AWS Certified Solutions Architect – Associate (SAA-C03) — Question 643

A company needs a solution to enforce data encryption at rest on Amazon EC2 instances. The solution must automatically identify noncompliant resources and enforce compliance policies on findings.

Which solution will meet these requirements with the LEAST administrative overhead?

Answer options

• A. Use an IAM policy that allows users to create only encrypted Amazon Elastic Block Store (Amazon EBS) volumes. Use AWS Config and AWS Systems Manager to automate the detection and remediation of unencrypted EBS volumes.
• B. Use AWS Key Management Service (AWS KMS) to manage access to encrypted Amazon Elastic Block Store (Amazon EBS) volumes. Use AWS Lambda and Amazon EventBridge to automate the detection and remediation of unencrypted EBS volumes.
• C. Use Amazon Macie to detect unencrypted Amazon Elastic Block Store (Amazon EBS) volumes.
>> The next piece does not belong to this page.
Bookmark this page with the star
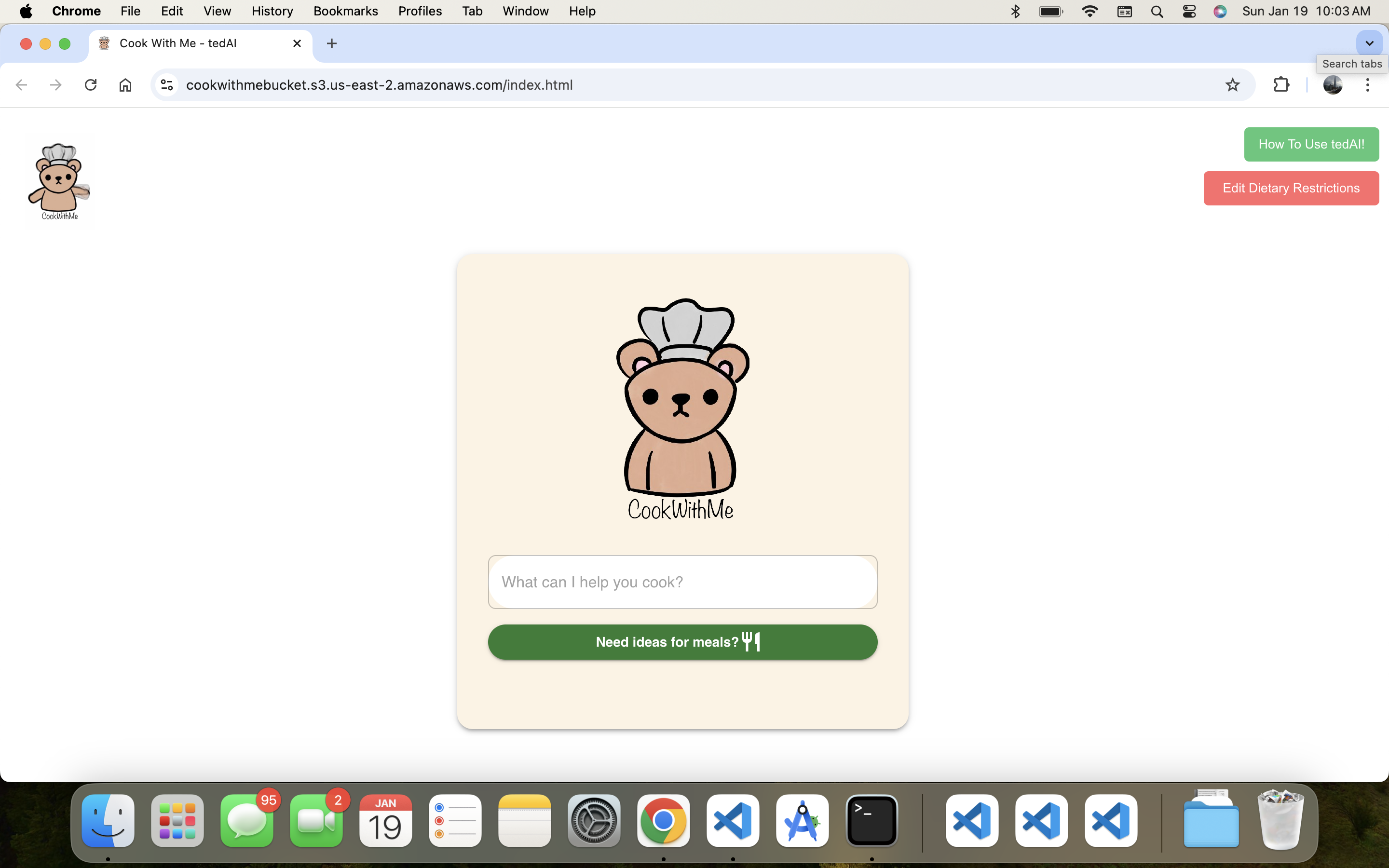pos(1232,84)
Use AWS Systems Manager Automation rules to automatically encrypt existing and new EBS volumes.
• D. Use Amazon inspector to detect unencrypted Amazon Elastic Block Store (Amazon EBS) volumes. Use AWS Systems Manager Automation rules to automatically encrypt existing and new EBS volumes.

Correct answer: A

Explanation

AWS Config is the native service designed to track resource configurations and evaluate them against compliance rules, allowing direct integration with AWS Systems Manager for automated remediation with minimal setup. Option B requires writing and maintaining custom AWS Lambda code, which increases administrative overhead. Options C and D are incorrect because Amazon Macie is used for sensitive data discovery in S3, and Amazon Inspector is used for software vulnerability scanning, meaning neither is designed to audit EBS encryption compliance.